Cette compréhension est essentielle, le Plumpy’Nut reste un aliment de secours. Distribué gratuitement, il est même l’objet de convoitise, entre les hommes qui le considèrent comme un aphrodisiaque ou d’autres qui le revendent au marché local.

Certaines ONG ont même fait le choix de la distribution de coupons alimentaires afin que les mères se procurent les ingrédients localement, c’est le cas de l’ONG Helen Keller International qui se félicite d’un taux de réussite de 95% là où elle met en place ce système

Sud Soudan : des exodes définitifs ?

L’État du Jonglei a subi d’importantes inondations et connu des conflits, laissant place à une zone d’insécurité alimentaire selon les Nations Unies. Des milliers de personnes ont fui et se retrouvent dépourvus de moyens de subsistance.

Dans ce pays, plus de 6 millions de personnes, représentant la moitié de la population, sont en situation grave sur le plan alimentaire. Entre insécurité, Covid 19 et inondations, 2021 pourrait voir leur situation s’aggraver.

Les conflits persistants et le risque encouru par les intervenants humanitaires laissent la population de déplacés aux abois. La plupart ont tout perdu dans les inondations. 500.000 ruminants auraient été décimés suite à la montée des eaux, selon l’ONU.

Malgré la résilience de cette population, habituée à affronter seule les obstacles du quotidien, elle se sent démunie, sans bétail ou terres à cultiver.

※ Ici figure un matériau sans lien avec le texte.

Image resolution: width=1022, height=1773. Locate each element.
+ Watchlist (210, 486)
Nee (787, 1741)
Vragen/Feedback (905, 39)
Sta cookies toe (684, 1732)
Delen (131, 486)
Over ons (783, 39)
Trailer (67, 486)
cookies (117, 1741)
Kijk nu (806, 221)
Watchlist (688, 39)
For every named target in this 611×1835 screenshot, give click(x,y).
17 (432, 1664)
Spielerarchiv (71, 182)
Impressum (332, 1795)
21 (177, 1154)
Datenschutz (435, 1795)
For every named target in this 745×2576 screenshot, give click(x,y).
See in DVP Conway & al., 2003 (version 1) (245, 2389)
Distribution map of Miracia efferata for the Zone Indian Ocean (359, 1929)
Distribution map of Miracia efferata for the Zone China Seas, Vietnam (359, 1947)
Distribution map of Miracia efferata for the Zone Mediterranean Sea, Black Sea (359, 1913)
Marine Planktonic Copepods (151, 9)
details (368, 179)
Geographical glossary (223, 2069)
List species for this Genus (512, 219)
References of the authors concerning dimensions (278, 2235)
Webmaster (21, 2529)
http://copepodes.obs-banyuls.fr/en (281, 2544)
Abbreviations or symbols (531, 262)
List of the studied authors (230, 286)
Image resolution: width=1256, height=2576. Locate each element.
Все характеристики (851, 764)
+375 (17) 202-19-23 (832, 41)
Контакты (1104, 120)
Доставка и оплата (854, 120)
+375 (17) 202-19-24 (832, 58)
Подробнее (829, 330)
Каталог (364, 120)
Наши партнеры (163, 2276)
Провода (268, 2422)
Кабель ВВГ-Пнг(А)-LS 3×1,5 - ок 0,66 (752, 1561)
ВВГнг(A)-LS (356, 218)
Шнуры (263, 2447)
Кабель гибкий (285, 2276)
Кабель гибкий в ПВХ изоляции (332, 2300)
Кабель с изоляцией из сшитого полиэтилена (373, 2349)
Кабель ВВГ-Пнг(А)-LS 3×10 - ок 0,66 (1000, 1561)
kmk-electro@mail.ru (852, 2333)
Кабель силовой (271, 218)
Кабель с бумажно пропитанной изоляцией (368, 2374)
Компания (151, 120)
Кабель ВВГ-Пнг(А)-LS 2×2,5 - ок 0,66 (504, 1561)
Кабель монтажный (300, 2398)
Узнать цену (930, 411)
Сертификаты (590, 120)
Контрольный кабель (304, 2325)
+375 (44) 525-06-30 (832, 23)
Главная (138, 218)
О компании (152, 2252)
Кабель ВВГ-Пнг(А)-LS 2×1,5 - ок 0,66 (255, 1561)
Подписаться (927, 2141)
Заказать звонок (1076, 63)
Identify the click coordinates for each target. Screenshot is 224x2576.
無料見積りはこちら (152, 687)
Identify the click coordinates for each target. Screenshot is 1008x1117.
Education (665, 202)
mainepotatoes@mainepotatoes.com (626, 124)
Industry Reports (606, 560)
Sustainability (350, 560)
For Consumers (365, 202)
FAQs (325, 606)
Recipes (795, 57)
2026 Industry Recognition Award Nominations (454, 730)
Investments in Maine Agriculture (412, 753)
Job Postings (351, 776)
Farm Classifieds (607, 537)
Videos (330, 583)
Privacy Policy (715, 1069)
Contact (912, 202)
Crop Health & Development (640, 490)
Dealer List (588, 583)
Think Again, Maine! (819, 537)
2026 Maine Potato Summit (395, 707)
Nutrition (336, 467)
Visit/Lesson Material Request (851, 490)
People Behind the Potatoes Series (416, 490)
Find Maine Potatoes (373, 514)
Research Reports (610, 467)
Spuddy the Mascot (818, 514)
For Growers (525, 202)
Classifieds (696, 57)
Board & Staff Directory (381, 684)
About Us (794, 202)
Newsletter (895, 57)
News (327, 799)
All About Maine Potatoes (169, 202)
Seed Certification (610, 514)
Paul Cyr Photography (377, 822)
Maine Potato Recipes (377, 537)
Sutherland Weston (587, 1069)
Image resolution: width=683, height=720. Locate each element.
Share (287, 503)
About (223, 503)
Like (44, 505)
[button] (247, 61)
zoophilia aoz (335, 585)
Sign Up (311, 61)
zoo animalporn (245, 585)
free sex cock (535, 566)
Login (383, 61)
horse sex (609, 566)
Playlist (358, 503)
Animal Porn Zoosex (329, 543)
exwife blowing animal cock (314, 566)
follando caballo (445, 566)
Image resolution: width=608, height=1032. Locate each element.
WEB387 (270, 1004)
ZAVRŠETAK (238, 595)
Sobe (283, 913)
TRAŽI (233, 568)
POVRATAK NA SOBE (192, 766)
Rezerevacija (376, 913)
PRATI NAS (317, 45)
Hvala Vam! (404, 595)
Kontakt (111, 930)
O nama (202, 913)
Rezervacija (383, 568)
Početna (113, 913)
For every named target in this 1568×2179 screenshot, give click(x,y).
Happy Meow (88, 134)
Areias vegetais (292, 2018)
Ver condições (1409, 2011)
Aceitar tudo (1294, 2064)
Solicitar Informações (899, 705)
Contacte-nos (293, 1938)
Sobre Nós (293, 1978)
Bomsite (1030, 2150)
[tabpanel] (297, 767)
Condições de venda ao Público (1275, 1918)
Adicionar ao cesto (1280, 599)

Avec la levée des restrictions de circulation, les équipes de la FAO sont venues établir un constat des besoins, notamment pour le bétail survivant et tester des compléments alimentaires pour celui-ci. Des bergers venus signaler leurs besoins constatent avec soulagement que leur bétail accepte cette alimentation de substitution

Ceux qui sont arrivés après avoir perdu leur bétail sont plus en difficulté. Ils ont faim, n’ont pas accès aux soins et se sentent en insécurité. Ils sont impatients de retourner sur leurs terres d’origine même si l’opportunité de ce retour est très incertaine. Les plus avertis savent que l’exode urbain n’est pas pour eux et que la ville de Juba, réservée aux riches, ne leur offrira qu’une vie de misère.

Une résilience insuffisante

A l’issue de cette revue des expériences africaines, il est confirmé que la population de ce continent est capable d’une résilience indiscutable. Mais elle ne suffit pas. Parfois, elle relève plus d’une acceptation, au-delà de l’entendement, d’une vie qui n’offre plus le minimum vital.

Les obstacles à une vie confortable peuvent être ponctuels comme les accidents climatiques ou la pandémie mais ils sont aussi structurels et économiques, dans des pays où les politiques publiques doivent accompagner les populations à l’amélioration de leur propre condition par l’éducation, la formation et le financement des projets de développement.